Excerpts from a dataset:
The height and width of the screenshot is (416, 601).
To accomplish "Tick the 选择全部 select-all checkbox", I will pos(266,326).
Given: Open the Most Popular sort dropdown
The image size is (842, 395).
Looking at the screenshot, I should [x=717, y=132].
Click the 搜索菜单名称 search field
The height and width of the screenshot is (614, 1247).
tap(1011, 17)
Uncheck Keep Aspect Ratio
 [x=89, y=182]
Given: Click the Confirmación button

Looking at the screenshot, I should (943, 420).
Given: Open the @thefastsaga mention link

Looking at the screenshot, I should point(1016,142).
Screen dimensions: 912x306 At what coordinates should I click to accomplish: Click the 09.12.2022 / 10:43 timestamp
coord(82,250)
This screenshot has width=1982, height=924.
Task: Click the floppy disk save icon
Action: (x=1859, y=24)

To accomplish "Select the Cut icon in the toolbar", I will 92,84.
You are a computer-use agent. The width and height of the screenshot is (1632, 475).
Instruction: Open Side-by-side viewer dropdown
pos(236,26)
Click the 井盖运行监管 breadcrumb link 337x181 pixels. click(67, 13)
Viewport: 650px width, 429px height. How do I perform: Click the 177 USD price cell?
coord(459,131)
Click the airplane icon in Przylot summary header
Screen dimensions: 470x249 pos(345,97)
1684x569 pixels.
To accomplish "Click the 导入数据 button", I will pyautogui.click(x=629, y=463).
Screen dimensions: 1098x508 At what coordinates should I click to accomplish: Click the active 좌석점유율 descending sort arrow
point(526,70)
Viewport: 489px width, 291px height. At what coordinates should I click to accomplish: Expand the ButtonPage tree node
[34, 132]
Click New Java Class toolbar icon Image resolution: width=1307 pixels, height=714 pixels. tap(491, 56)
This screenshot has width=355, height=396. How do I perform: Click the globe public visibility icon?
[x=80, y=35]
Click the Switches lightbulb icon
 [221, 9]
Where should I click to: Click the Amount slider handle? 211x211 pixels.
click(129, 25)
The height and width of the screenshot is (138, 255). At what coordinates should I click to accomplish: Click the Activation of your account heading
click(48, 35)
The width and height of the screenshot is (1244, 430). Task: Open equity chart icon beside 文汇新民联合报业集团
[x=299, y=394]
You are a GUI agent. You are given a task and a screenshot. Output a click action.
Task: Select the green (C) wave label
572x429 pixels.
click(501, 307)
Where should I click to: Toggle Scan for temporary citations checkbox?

Exercise goal »
Show every line above in which the word "agent" is found.

Your response »
You are a computer-use agent. The width and height of the screenshot is (1632, 475).
You are a GUI agent. You are given a task and a screenshot. Output a click action.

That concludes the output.